Figure 1: Creation of a measurement filter with "ScorePion" plugin.
By selecting a region with right mouse click one can choose, if this region or the region file should be included in or excluded from the measurement. A corresponding filtering rule is then created and added to the fields in the “ScorePion” window. These can also be modified manually.
In the toolbar one can set how many PAPI counters will be gathered in parallel during the measurement, as it has an impact on the memory requirements. Additionally one can add the “OTF2 trace size estimation” metrics into the analysis. The plugin then creates two derived metrics and adds them into the metric tree. One metric calculates the contribution of a call paths to the OTF2 trace (Total size of full trace). The other one (Total size of reduced trace) does same, but takes into account the filtering rules.
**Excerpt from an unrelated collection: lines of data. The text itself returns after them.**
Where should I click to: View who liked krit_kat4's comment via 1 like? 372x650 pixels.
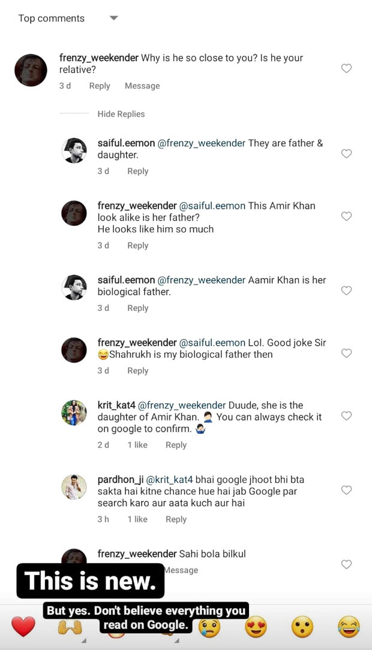tap(137, 445)
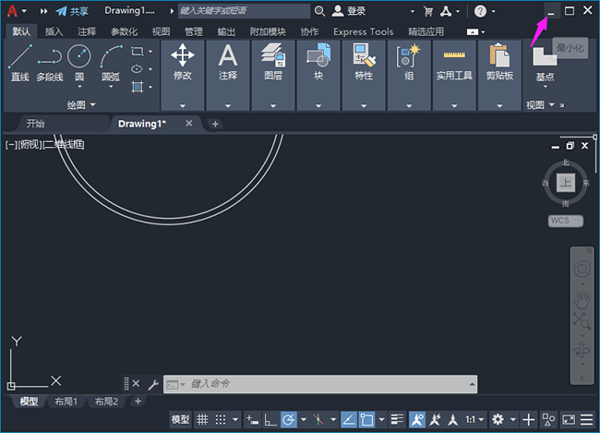Expand the 修改 (Modify) panel dropdown arrow

point(183,105)
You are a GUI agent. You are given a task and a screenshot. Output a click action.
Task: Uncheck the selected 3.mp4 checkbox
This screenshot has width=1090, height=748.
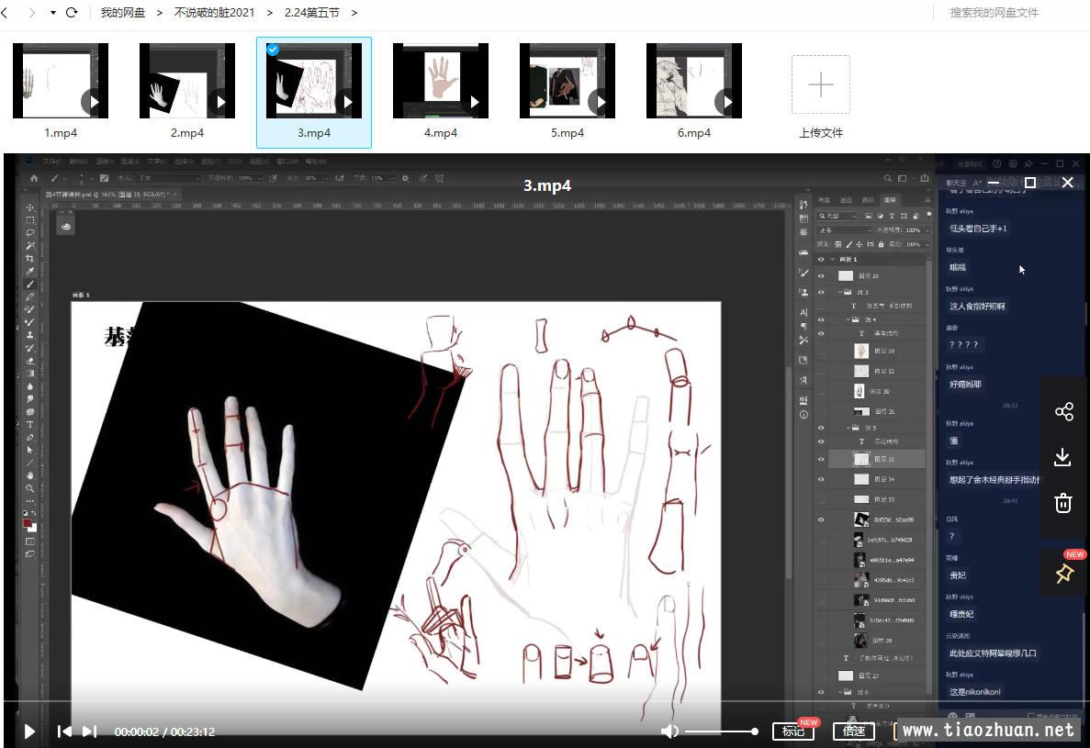(x=273, y=50)
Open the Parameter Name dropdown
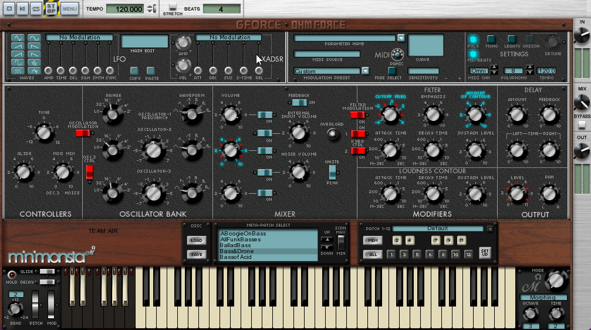This screenshot has height=330, width=591. [x=401, y=38]
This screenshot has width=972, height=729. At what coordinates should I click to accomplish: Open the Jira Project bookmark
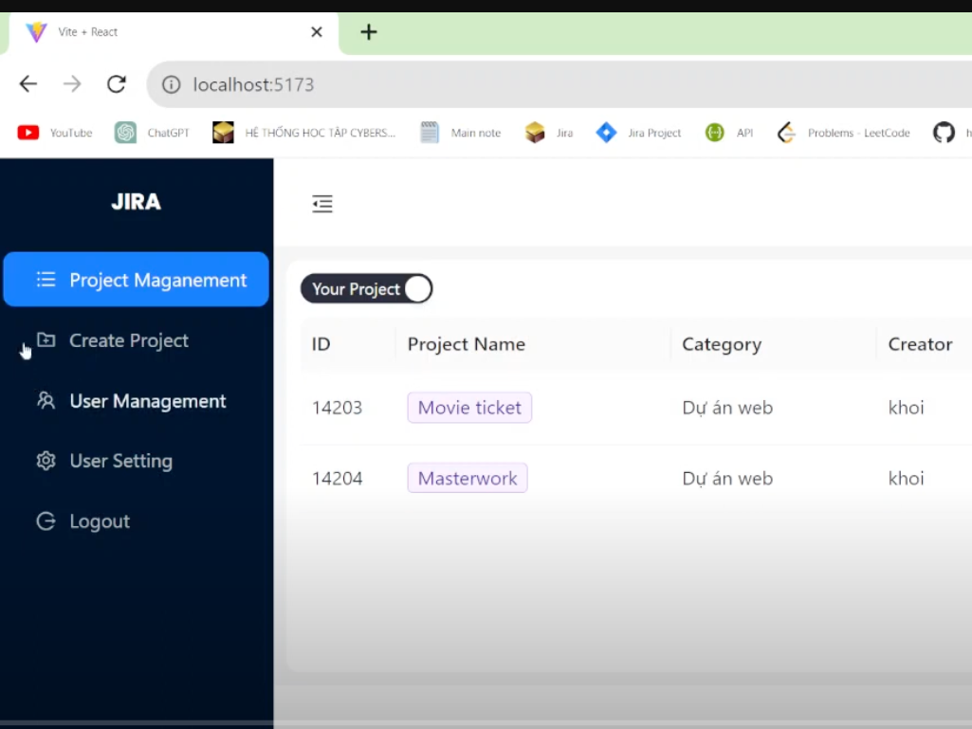tap(638, 133)
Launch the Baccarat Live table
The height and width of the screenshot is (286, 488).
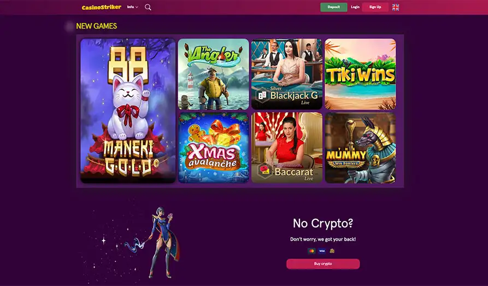[x=287, y=148]
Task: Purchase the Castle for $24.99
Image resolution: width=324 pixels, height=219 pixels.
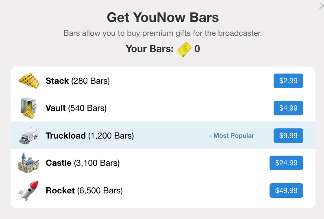Action: coord(286,163)
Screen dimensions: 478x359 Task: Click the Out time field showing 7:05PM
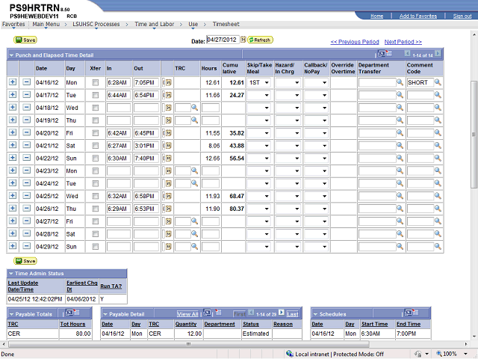(x=146, y=82)
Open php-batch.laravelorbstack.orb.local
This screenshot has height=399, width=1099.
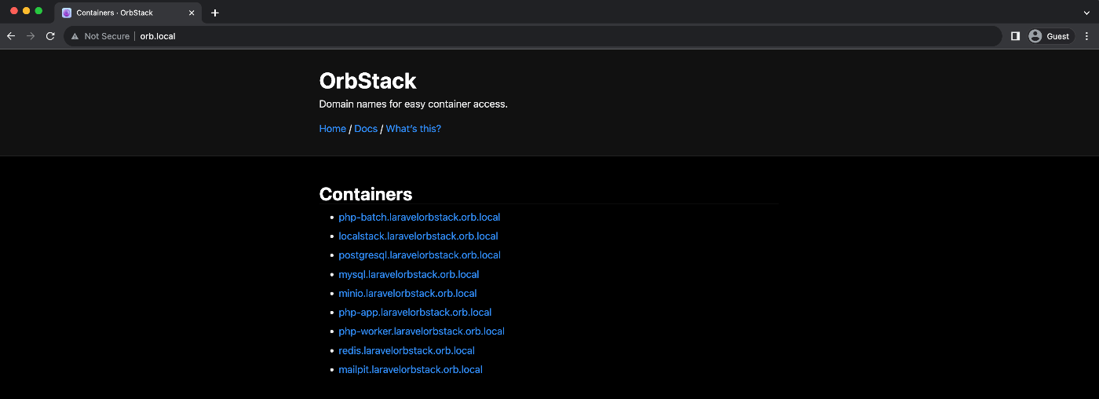[x=419, y=218]
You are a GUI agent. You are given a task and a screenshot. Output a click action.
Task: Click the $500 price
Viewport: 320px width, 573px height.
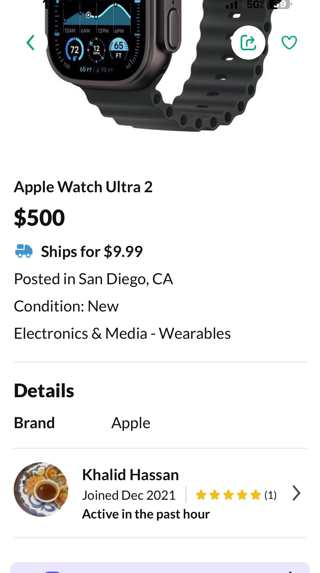40,218
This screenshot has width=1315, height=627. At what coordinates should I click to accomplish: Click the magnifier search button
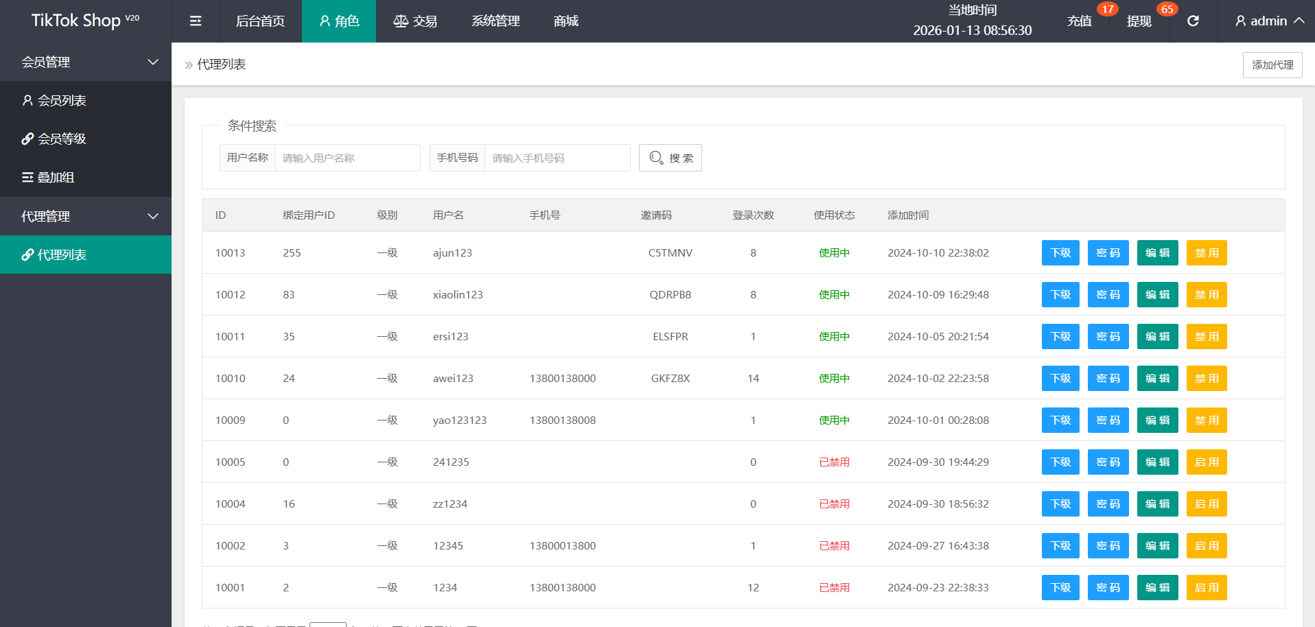(670, 158)
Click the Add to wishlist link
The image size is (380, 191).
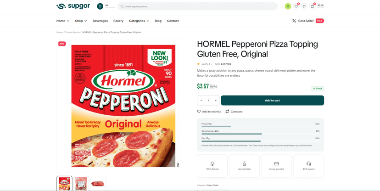(x=209, y=112)
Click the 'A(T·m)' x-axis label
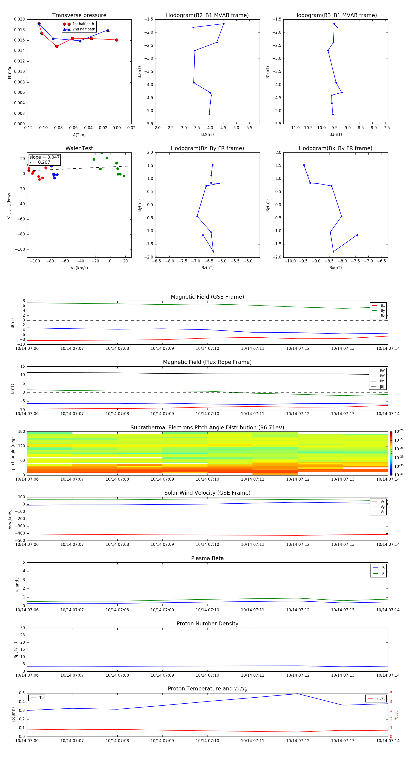The image size is (415, 761). pos(79,135)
If these metrics are added, the plugin displays the corresponding values above the filtering rule for a better overview.
Is the user satisfied with the memory requirements, one can save the result and select either “Score-P Fiter File” or “Intel Filter File” as output format.
The plugin is also capable of reading a previously created Score-P Filter for further processing, in a case where one would like to extend an existing filter file.
One final note: the Score-P filter file is only for filtering out user functions. If the overhead comes from monitoring program paradigm functions (e.g MPI) or features (e.g. OpenMP synchronisation) other mechanisms have to be used. See the table "Score-P instrumenter option overview" in the Score-P user guide.